• Patent Office looking into patent eligibility, review procedures, Iancu says
• U.S. intellectual property leadership status “within reach,” director says
Patent and Trademark Office Director Andrei Iancu is focusing on improving patent quality and adopting pro-innovation polices in a bid boost his agency’s global standing.
“For more than just a few years, our system has been pushed and pulled, poked and prodded,” Iancu said in a speech in Washington at an event hosted by the U.S. Chamber of Commerce. “The cumulative result is a system in which the patent grant is less reliable today than it should be.”
Lawmakers, patent owners, and practitioners have argued that U.S. patents have become difficult to enforce in recent years, and that the U.S. position among patent systems worldwide has slipped.
“The good news is that reclaiming our patent leadership status is within reach,” Iancu said.
Recent Supreme Court rulings have inserted standards into the patent office’s interpretation of federal law that are difficult to follow, Iancu said. Lower courts are handing down inconsistent opinions as they interpret the high court decisions, making the patent system less predictable, he said.

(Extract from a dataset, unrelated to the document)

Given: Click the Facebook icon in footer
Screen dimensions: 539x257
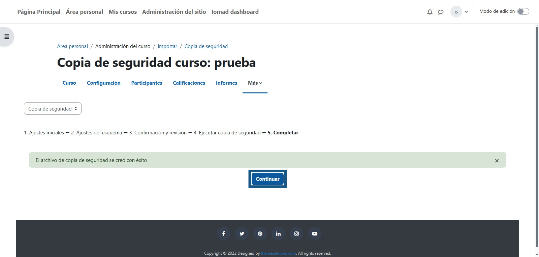Looking at the screenshot, I should pos(224,233).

Critics say PTO patent validity proceedings under a 2011 law are unfair to some patent owners—and potentially unconstitutional. The Supreme Court is weighing the constitutionality of the office’s patent validity review process in Oil States Energy Servs., LLC v. Greene’s Energy Grp., LLC. The high court is expected to issue a ruling in that case by the end of June.
U.S. case law has had a negative impact on what technologies can be patented, and the ability to cancel issued patents by contesting them at the PTO makes it harder for patent holders to enforce patents, according to the Chamber of Commerce’s 2018 International IP Index, a study of intellectual property protections in 50 countries released in February.
The U.S. patent system, which placed first two years ago in the index, has since slipped to 12th in the 2018 rankings.
The PTO is exploring ways to simplify how its examiners determine what technologies can be patented, Iancu said.
“Through our administration of the patent laws, which we are charged to execute, the USPTO can lead, not just react to every new case the courts issue,” he said.
The America Invents Act of 2011 created administrative patent reviews conducted by the PTO’s Patent Trial and Appeal Board as alternatives to more costly district court litigation to challenge the validity of patents.
U.S. patent owners complain that PTO patent validity reviews, which require a lower burden of proof to prove invalidity and have different patent claim interpretation standards than federal courts, have made it too easy for alleged infringers to kill issued patents. Technology companies and other businesses support the review procedures, arguing they have helped fend off abusive infringement litigation.
“Both arguments have legitimate elements.” Iancu said. “But I encourage people to reduce the hyperbole and look at the process with fresh eyes, in order to understand its true benefits and true challenges.”
Iancu is scheduled to testify before the Senate Judiciary Committee April 18 at a PTO oversight hearing.